C'est cela, développer une pensée personnelle: un vrai travail. Ce n'est pas meubler son esprit de poncifs et d'opinions trop rapidement conçues. Ce n'est pas non plus livrer des réactions à l'état brut, des impressions vives, des embryons de pensée informes. Ce qui impressionne peut-être le lycéen de première à l'approche de ce difficile exercice, c'est le sentiment sourd qu'il va falloir s'arracher, douloureusement, à la facilité. Ce qui inquiète, c'est le caractère coûteux de la dissertation:

Coût en effort. Puisse cet exercice lui faire comprendre que penser vraiment est une exigence. Corrélé à cela: le coût en humilité. Enfin, dernier coût: la prise de risque. Certains sont en fait troublés de découvrir le caractère personnel de la dissertation: il ne s'agit plus d'une simple restitution de connaissances ; si celles-ci doivent être impérativement maîtrisées, c'est comme condition nécessaire, mais non suffisante. La dissertation exige du lycéen qu'il assume une démonstration, un propos structuré, problématisé, une réelle affirmation, non pas seulement une restitution. Ce qui suppose une réelle prise de risque. Trop souvent l'on entend certains avancer que les exercices du lycée consistent à dire "ce que la prof veut entendre". Cette accusation de "psittacisme" est à la fois une critique et un secret espoir. Comme ce serait facile ! Un bon vieux contrôle de connaissances... or il n'en est rien. "La prof", comme ils disent, attend une affirmation personnelle sur le sujet. La bonne note sera attribuée à celui ou celle qui aura pris le risque de formuler une problématique, qui s'y tiendra tout au long de son propos. Ce qui ne veut pas dire raconter n'importe quoi. La force d'une argumentation n'émane pas de la fantaisie, mais de l'exactitude de l'information, qui doit être prouvée, vérifiée, illustrée. Cela ne veut pas dire baratiner non plus, employer des "mots magiques": rigueur, exactitude dans l'emploi des termes, probité intellectuelle pèsent également de tout leur poids dans l'attribution de la note finale.
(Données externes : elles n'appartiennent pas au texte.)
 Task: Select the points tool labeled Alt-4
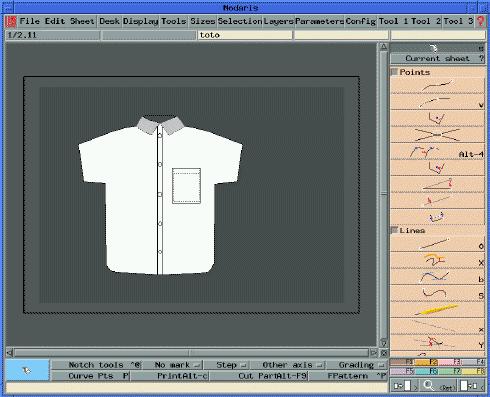pos(437,152)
Examinons aussi l'accusation de formalisme. C'est une critique redoutable, formulée jadis par d'éminents esprits* ; la forme dissertative ou bien briderait la créativité, ou bien favoriserait le goût de la forme au détriment du fond, faisant de l'exercice un jeu de pur artifice, qui, à la longue, dessèche. On retrouve là, d'ailleurs, l'affirmation citée plus haut, "dire ce que le prof a envie d'entendre", c'est-à-dire nier que cet exercice littéraire soit sincère. C'est une faiblesse réelle qu'il s'agit d'expliquer: on peut à bon droit se sentir perplexe devant l'apparent arbitraire d'une méthode fondée sur le fameux plan en trois parties (thèse, antithèse, synthèse); trois parties d'ailleurs elles-mêmes divisées en trois sous-parties. Pourquoi pas deux, pourquoi pas quatre? Cette triade, choisie pour on ne sait quelle raison, pourrait presque revêtir un caractère superstitieux - le chiffre trois comme chiffre mystique. C'est qu'il ne faut pas voir la forme 3x3 comme une fin en soi, mais plutôt comme une aide à la pensée : il ne s'agit pas de se considérer esclave de la méthode. Développer une pensée progressive, de longue haleine, à l'écrit, est une difficile activité en même temps qu'un triomphe de la pensée ; voyez le 3x3 comme le soutien qui vous permettra de ne pas vous égarer, d'être équilibré dans votre propos. De même le dispositif thèse / antithèse, qui nous vient, comme nous l'avons dit, de Socrate et de Thomas d'Aquin, est une manière de savoir par où commencer. Commencer par ce qui semble évident, de bon sens, ce qui est immédiatement visible, ou ce qui semble partagé par la majorité afin d'en montrer, d'une part, ce qu'il y a de fondé, mais aussi et surtout, les limites: n'est-ce pas là la manière la plus simple d'affronter un problème, la plus naturelle pour la pensée? Aborde-t-on un problème par le détail, l'exception, le plus difficile à admettre?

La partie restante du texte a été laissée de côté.